BlackRock, the world’s largest asset manager, has highlighted Bitcoin’s potential as a key diversification asset in its 2025 Global Outlook report. The report emphasizes Bitcoin’s fixed supply and growing demand, driven by increasing investor confidence in its wider adoption as a payment technology, as key factors contributing to its unique value proposition.
According to BlackRock, Bitcoin’s distinct value drivers set it apart from traditional assets and contribute to its low correlation with stocks and other risk assets. The report notes that Bitcoin’s price appreciation is linked to its predetermined supply meeting growing demand, fueled by the belief in its potential for broader adoption in payment systems. The report cites the post-US election price surge as an example, attributing it to increased investor optimism surrounding potential adoption given then President-elect Trump’s past support for cryptocurrencies.
BlackRock acknowledges the historically low correlation between Bitcoin and equity returns, even with occasional spikes. The report emphasizes that Bitcoin’s risk and return profile could evolve if widespread adoption occurs, potentially shifting its role to a tactical hedge against specific risks, similar to gold.

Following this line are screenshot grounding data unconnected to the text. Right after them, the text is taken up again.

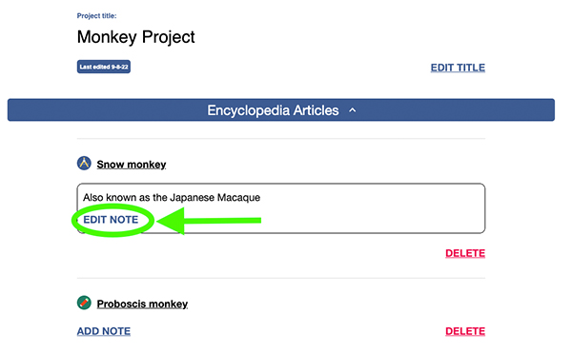Add a note to Proboscis monkey
This screenshot has height=353, width=572.
104,331
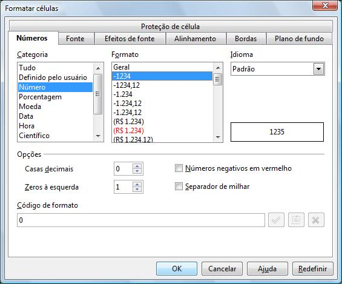
Task: Click the Redefinir button
Action: point(312,268)
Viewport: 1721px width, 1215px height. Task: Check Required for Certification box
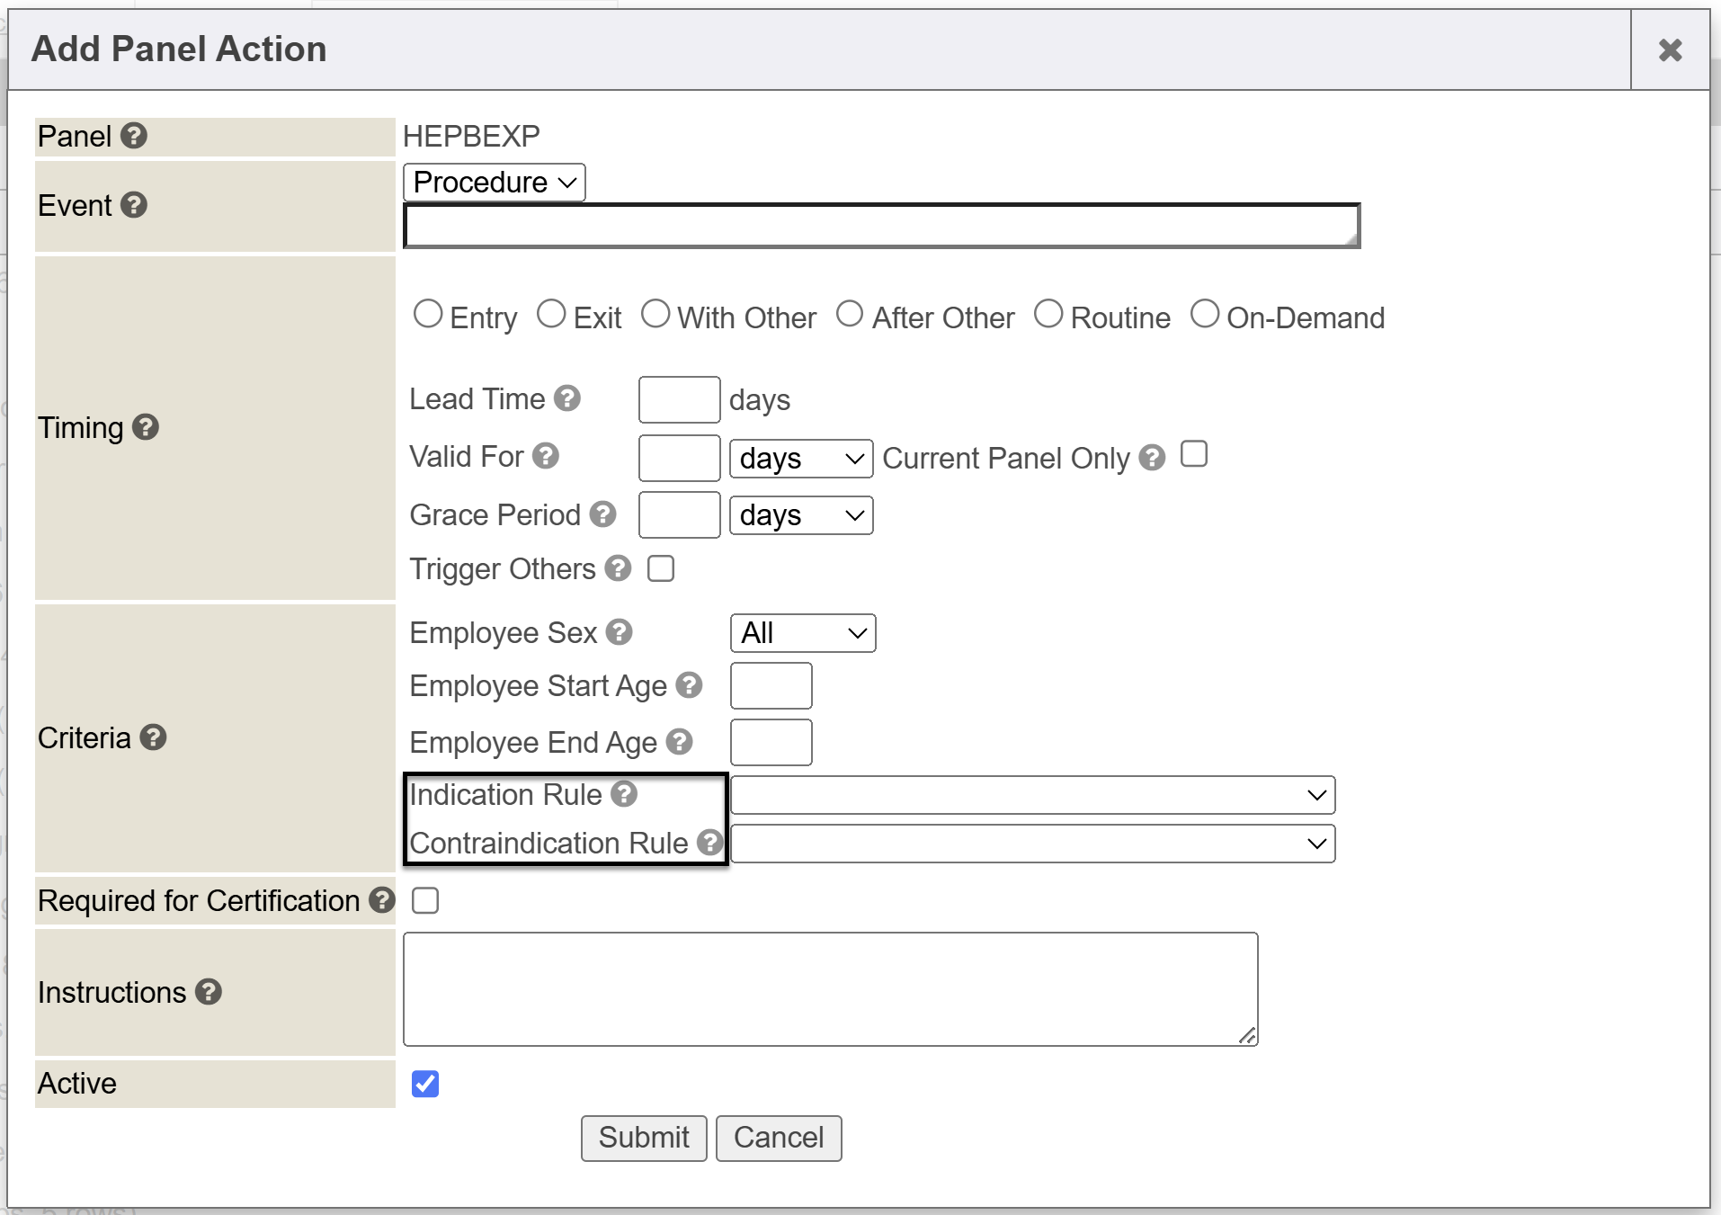click(425, 900)
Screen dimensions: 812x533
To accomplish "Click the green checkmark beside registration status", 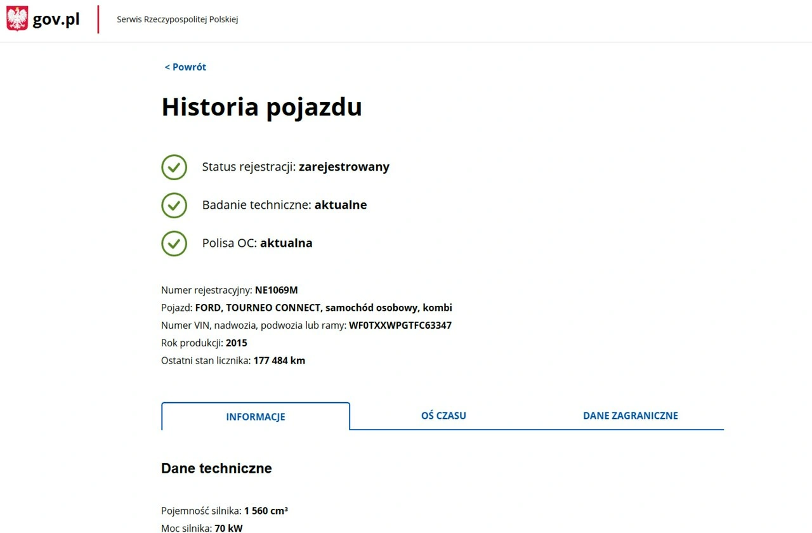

The report underscores the changing market environment, where the traditional negative correlation between stock and bond returns has become unstable, reducing the effectiveness of government bonds as a buffer against equity sell-offs. In this context, BlackRock sees assets like gold and emerging assets such as Bitcoin as crucial tools for bridging this diversification gap.
“We see the potential for assets like bitcoin to provide distinct sources of risk and return,” the report states.